Greece's economy will shrink by 2 percent this year, while consumer prices will rise about 3 percent.
The predictions come from the Bank of Greece in a report issued Monday.
The report that the recession will continue in Greece is just the latest in a series of economic problems for the nation.
Athens has been cutting government spending in an effort to reduce a major government budget deficit.
However, Greek officials say they still need to borrow tens of billions of dollars, but can only get the money at high interest rates.
Athens has been asking other nations who use the euro to take actions to reassure investors who have been boosting interest rates out of concern about the risk of loans to Greece.

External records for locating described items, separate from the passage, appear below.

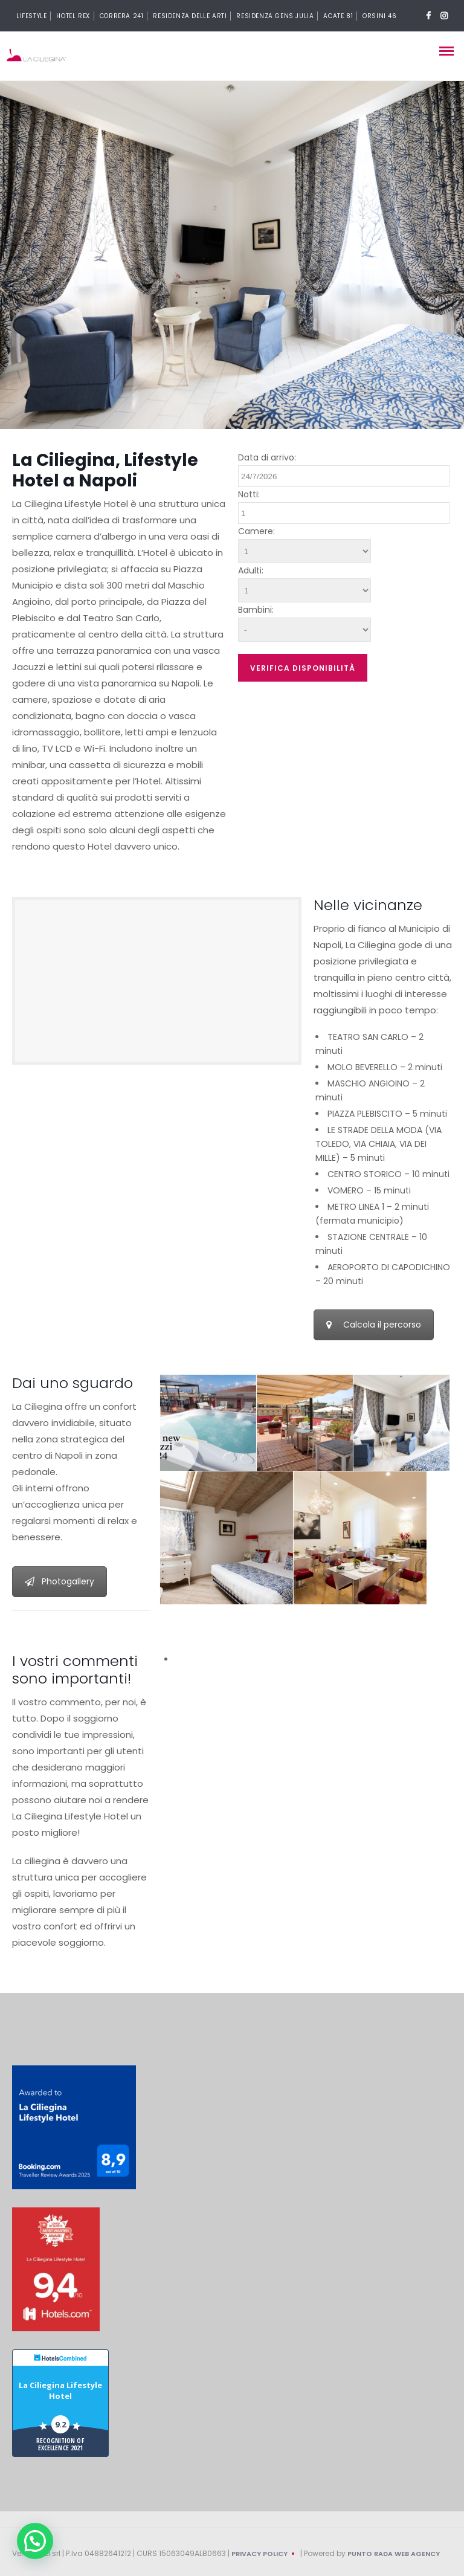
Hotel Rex (72, 16)
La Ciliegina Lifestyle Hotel (60, 2390)
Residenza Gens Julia (275, 16)
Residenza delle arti (190, 16)
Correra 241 (122, 16)
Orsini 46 (379, 16)
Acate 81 (338, 16)
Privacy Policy (259, 2553)
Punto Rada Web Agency (393, 2553)
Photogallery (59, 1581)
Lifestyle (31, 16)
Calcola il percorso (373, 1325)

But German Chancellor Angela Merkel says investors should not expect Thursday's European Union summit to produce specifics of an agreement of an aid package for Greece.
Chancellor Merkel has said talk of a possible EU bailout could further destabilize markets by raising false expectations.
Her comments came just days after the European Commission urged Germany and other eurozone governments to back Greece with the promise of government-to-government loans. Commission President Jose Manuel Barroso said such an aid pledge is needed to stabilize the euro currency.
Germany -- Europe's largest economy -- has been reluctant to pledge direct financial aid to Greece, because it does not want to set a precedent for other eurozone countries with financial difficulties. The German public remains sharply opposed to direct financial aid to other eurozone countries.